Le Christianisme a commencé en Terre Sainte, et on sait qu'il s'est répandu très rapidement. Mais, sait-on qu'il fut très tôt présent dans le monde syro-palestinien qui recouvre les pays qui vont d'Israël et de la Jordanie jusqu'à la Turquie et à l'Iran actuels. Ainsi une Communauté chrétienne existe à Damas dès les années 35-36 : c'est elle qui accueille Paul lors de sa conversion.

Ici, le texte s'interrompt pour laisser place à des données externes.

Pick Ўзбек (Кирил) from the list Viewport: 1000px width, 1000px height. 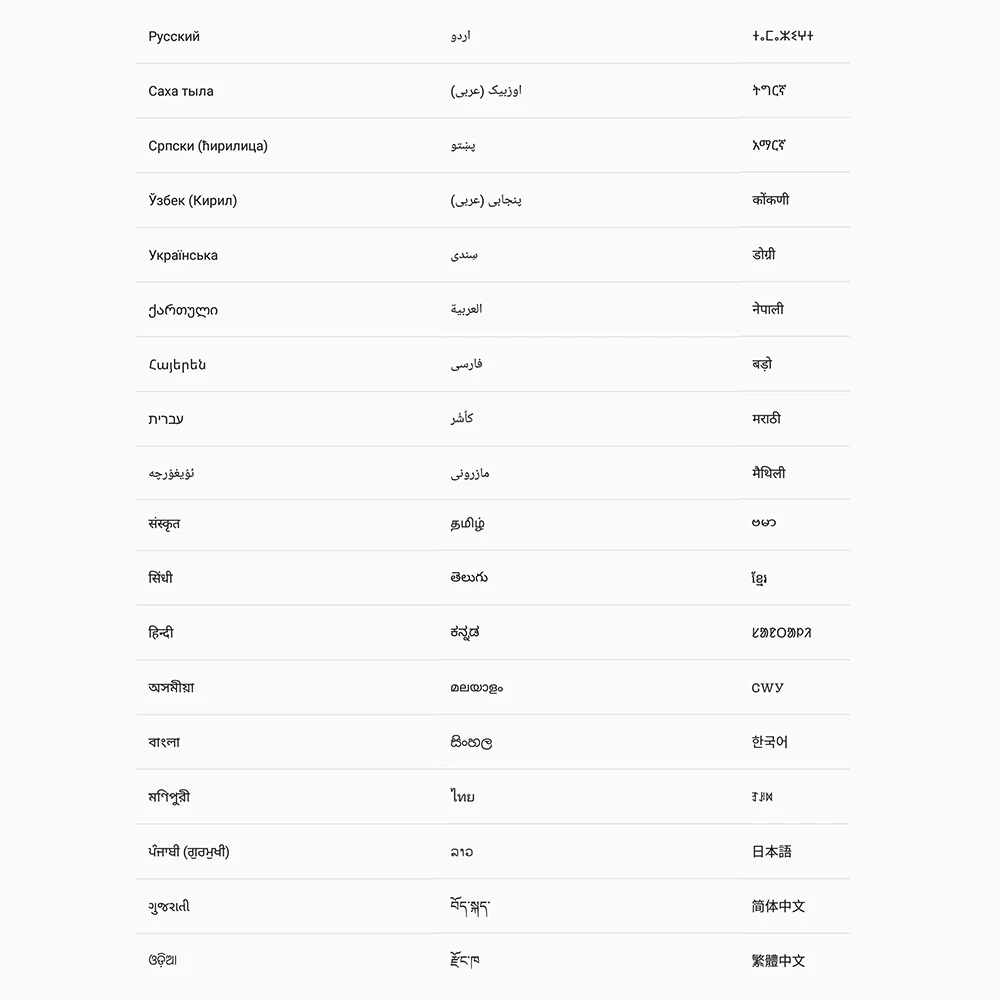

Il y a aussi Antioche où les croyants reçoivent pour la première fois le nom de chrétiens (Ac 11, 26). Le monde syro-palestinien a donc été très tôt gagné par la foi au Christ. Mais il possède également une autre caractéristique très importante. En effet, dans ces contrées les gens sont en général de langue araméenne. C'est une langue de cette famille que parlaient Jésus et ses disciples. L'araméen est davantage un ensemble de dialectes plutôt qu'une langue unique et uniforme. Toujours est-il que c'est dans cette culture araméenne, et donc sémite, que se fait dès les débuts du christianisme l'évangélisation des contrées du Proche-Orient. Ainsi dès le début il y eut des Eglises de culture araméenne qui parlent cette langue et célèbrent leur foi avec elle. Ephrem est un Père du IVe siècle appartenant à l'une de ces Eglises. C'est par lui que nous avons choisi de vous présenter les Eglises de langue araméenne. Peut-être le connaissez-vous déjà ou avez-vous entendu parler de lui. Ce numéro lui est consacré et commence par une introduction à la culture araméenne, avant de présenter Ephrem et son oeuvre. J. FANTINO, o. p.